Exercise directions
Word for word, give the data again without its pictures.
Top of Records for this exercise
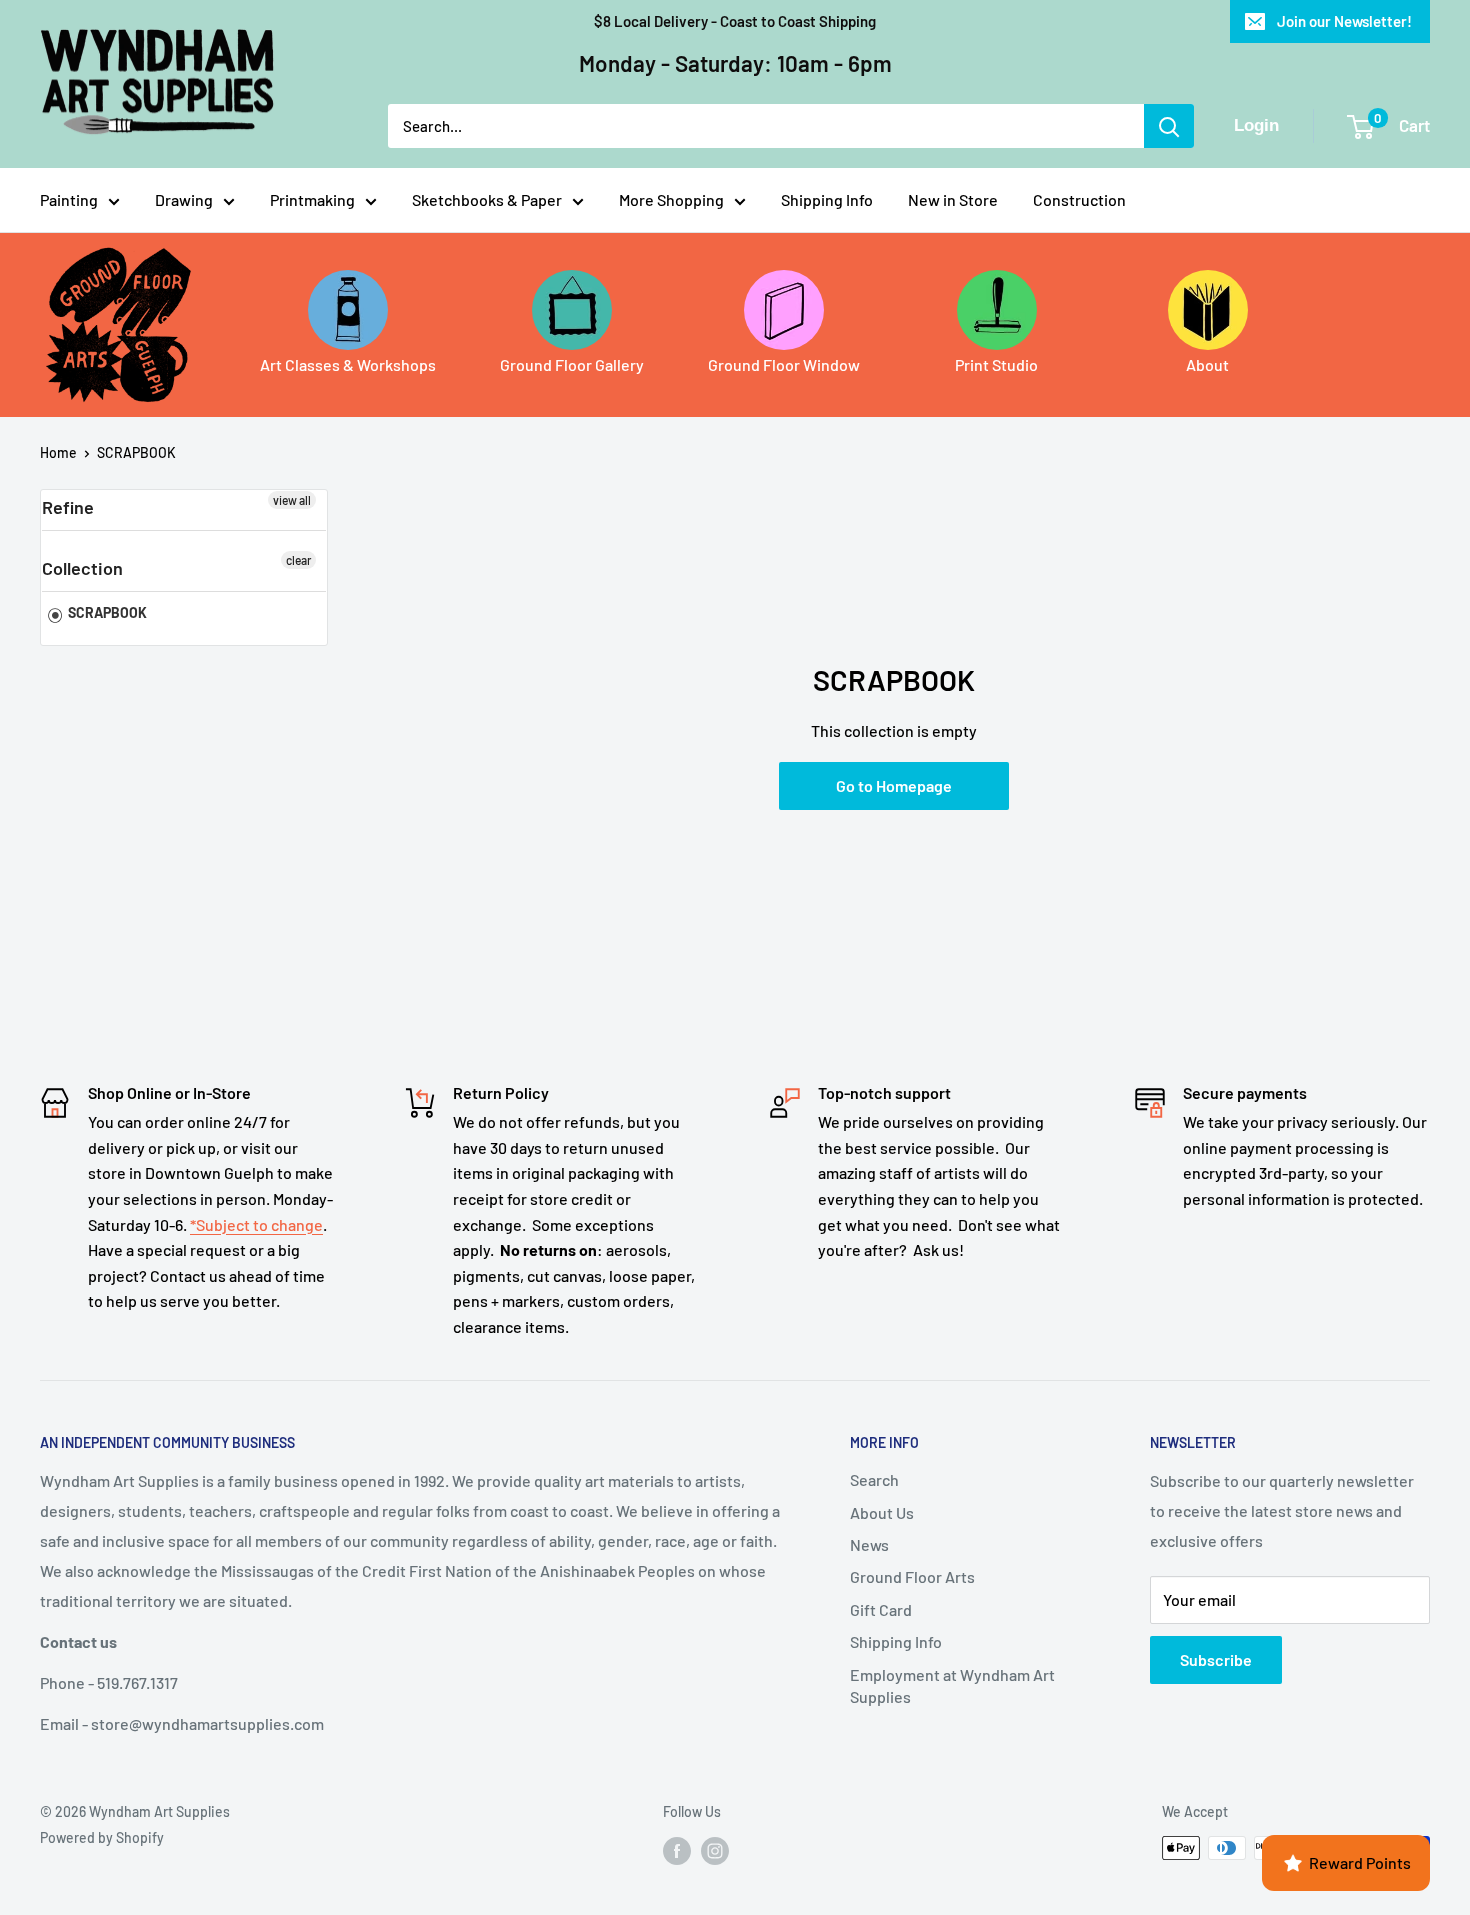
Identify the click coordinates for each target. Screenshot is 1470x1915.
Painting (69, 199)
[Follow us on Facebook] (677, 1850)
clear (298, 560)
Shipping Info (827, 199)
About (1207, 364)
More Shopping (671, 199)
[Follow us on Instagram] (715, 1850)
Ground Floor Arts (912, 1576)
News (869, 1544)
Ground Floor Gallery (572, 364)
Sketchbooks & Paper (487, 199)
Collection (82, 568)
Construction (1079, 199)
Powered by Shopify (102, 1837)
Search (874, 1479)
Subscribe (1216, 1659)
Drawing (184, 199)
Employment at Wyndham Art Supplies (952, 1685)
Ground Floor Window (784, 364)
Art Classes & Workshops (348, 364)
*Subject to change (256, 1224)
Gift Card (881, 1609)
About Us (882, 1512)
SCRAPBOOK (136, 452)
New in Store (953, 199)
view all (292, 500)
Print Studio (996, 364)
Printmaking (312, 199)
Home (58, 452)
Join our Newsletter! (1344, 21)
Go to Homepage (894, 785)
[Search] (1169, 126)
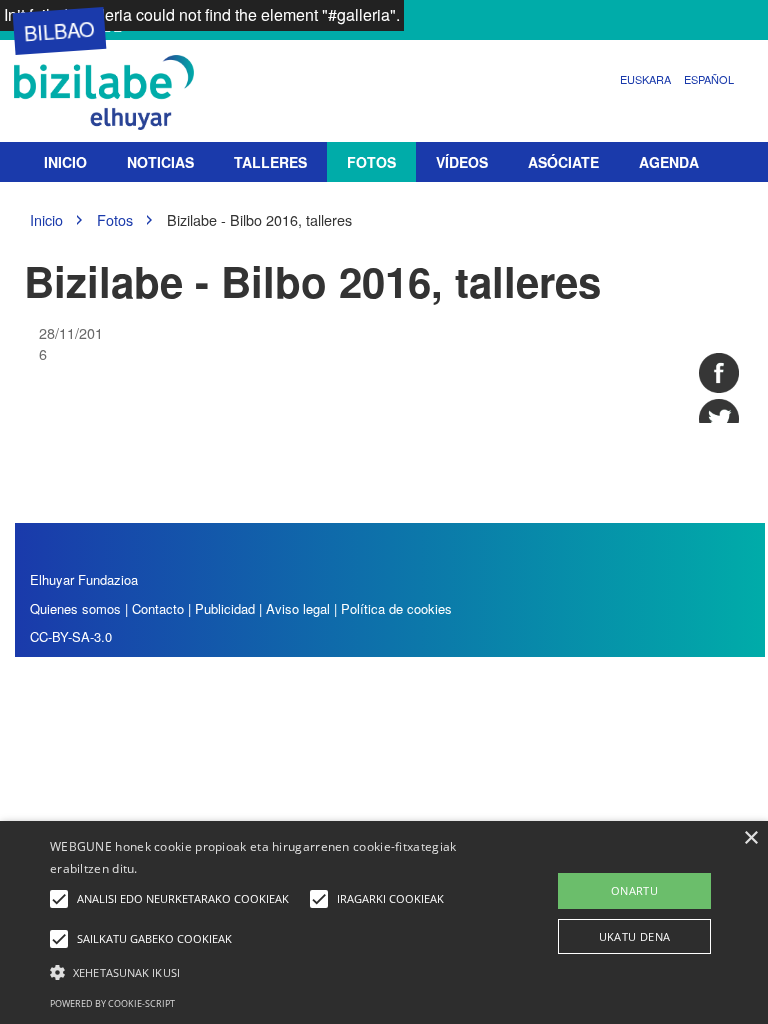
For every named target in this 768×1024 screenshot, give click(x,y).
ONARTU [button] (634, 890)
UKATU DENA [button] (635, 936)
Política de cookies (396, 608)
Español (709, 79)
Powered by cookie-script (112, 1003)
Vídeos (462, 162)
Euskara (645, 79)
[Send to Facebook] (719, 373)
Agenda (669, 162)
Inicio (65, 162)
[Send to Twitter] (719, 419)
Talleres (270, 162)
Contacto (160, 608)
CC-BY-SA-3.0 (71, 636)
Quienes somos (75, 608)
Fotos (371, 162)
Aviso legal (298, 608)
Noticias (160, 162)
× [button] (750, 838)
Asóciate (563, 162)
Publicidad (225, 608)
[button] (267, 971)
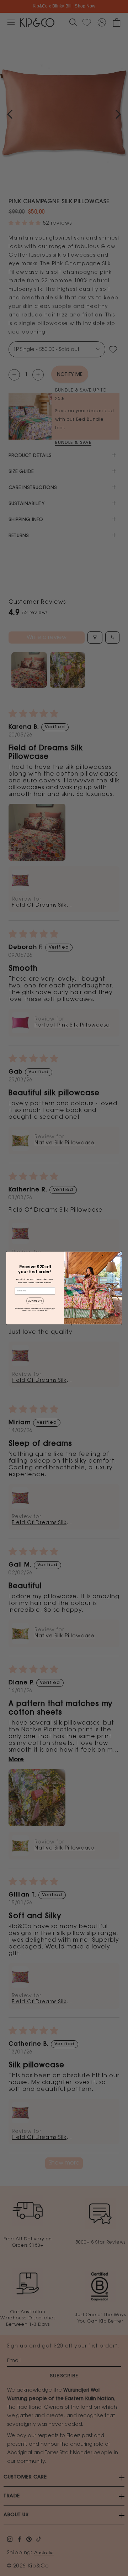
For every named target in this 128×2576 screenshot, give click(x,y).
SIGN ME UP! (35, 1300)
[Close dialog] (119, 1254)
Bottom of Records for this exercise
Answer to this task
Identify the click coordinates for each target. Screenshot is 1470x1915.
Painting (69, 199)
[Follow us on Facebook] (677, 1850)
clear (298, 560)
Shipping Info (827, 199)
About (1207, 364)
More Shopping (671, 199)
[Follow us on Instagram] (715, 1850)
Ground Floor Arts (912, 1576)
News (869, 1544)
Ground Floor Gallery (572, 364)
Sketchbooks & Paper (487, 199)
Collection (82, 568)
Construction (1079, 199)
Powered by Shopify (102, 1837)
Search (874, 1479)
Subscribe (1216, 1659)
Drawing (184, 199)
Employment at Wyndham Art Supplies (952, 1685)
Ground Floor Window (784, 364)
Art Classes & Workshops (348, 364)
*Subject to change (256, 1224)
Gift Card (881, 1609)
About Us (882, 1512)
SCRAPBOOK (136, 452)
New in Store (953, 199)
view all (292, 500)
Print Studio (996, 364)
Printmaking (312, 199)
Home (58, 452)
Join our Newsletter! (1344, 21)
Go to Homepage (894, 785)
[Search] (1169, 126)
For every named target in this 768×1024 screenshot, give click(x,y).
ONARTU [button] (634, 890)
UKATU DENA [button] (635, 936)
Política de cookies (396, 608)
Español (709, 79)
Powered by cookie-script (112, 1003)
Vídeos (462, 162)
Euskara (645, 79)
[Send to Facebook] (719, 373)
Agenda (669, 162)
Inicio (65, 162)
[Send to Twitter] (719, 419)
Talleres (270, 162)
Contacto (160, 608)
CC-BY-SA-3.0 (71, 636)
Quienes somos (75, 608)
Fotos (371, 162)
Aviso legal (298, 608)
Noticias (160, 162)
× [button] (750, 838)
Asóciate (563, 162)
Publicidad (225, 608)
[button] (267, 971)
For every named target in this 128×2576 screenshot, give click(x,y).
SIGN ME UP! (35, 1300)
[Close dialog] (119, 1254)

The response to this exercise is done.